En las páginas finales de su libro, Mansuy reflexiona sobre el peso del legado de Allende en las actitudes como gobernante de Gabriel Boric. Comienza por recordarnos los gestos con que Boric inició su gobierno, la inclinación respetuosa ante el monumento al Presidente auto inmolado y la frase -que Mansuy califica de “imponente”- dicha desde el balcón de La Moneda: “Como pronosticara hace casi cincuenta años Salvador Allende, estamos de nuevo, compatriotas, abriendo las grandes alamedas…”. Con ello Boric se situaba en un pedestal tan elevado como peligroso: se autodefinía como “el legítimo heredero de Salvador Allende”.

Ese exceso de entusiasmo provenía, según Mansuy, de la circunstancia que proveía la Convención Constitucional en ese momento en pleno funcionamiento. La Convención que parecía llamada a proporcionar la nueva Constitución que Allende no pudo alcanzar. Y esa convicción de estar viviendo el momento histórico de la gran revancha, el momento en que se reabría, esta vez con una Constitución a modo, el proceso que Allende había dejado inconcluso, “ayuda a comprender la magnitud de la derrota sufrida en las urnas por la izquierda el 4 de septiembre de 2022”. (p. 308)

Y ayuda a comprender también la confusión de Boric, que a partir de ese momento siguió haciendo referencia a la Unidad Popular y a Salvador Allende, pero con otro tono. Días después de la derrota plebiscitaria, el 11 de septiembre, ya hablaba de no estar gobernando “para la historia, estamos gobernando para el presente”. Y algo más tarde, el 21 de septiembre, en la conmemoración del discurso de Salvador Allende en las Naciones Unidas, planteó que Allende no debía ser recordado “como una figura inmóvil, sino también como una idea, una idea que va adecuándose según los tiempos, una idea que va inspirando, que está vigente porque cambia…”. La conclusión de Mansuy es rotunda: Boric “…hubo de resignarse, por la fuerza de los hechos, a anestesiar al mito del que quería beber: esta es, sin duda, su mayor derrota ideológica: se vio obligado a transformar su gran punto de referencia en un mensaje vago y sin mayor consistencia”. (p. 312)

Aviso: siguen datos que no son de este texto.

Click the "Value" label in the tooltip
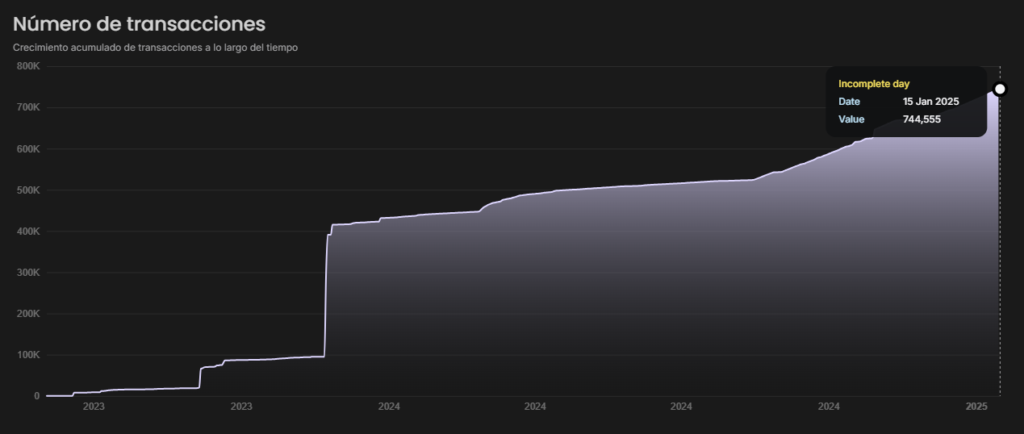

En esta reflexión de Mansuy sobre la relación entre Boric y Allende se deja sentir la ausencia de una consideración acerca de lo evidente: que en otro momento y en una circunstancia muy diferente, el Presidente Boric vive su propio dilema entre una culminación trascendente de su gobierno, al costo del rompimiento con una parte de su coalición para llegar a acuerdos con la oposición, o continuar leal a esa coalición, no al costo del suicidio, pero sí de la intrascendencia. Aunque tal vez es posible que Mansuy decidiera no abordarlo porque todavía es un dilema abierto. Un dilema de cuyo desenlace seremos testigos todos.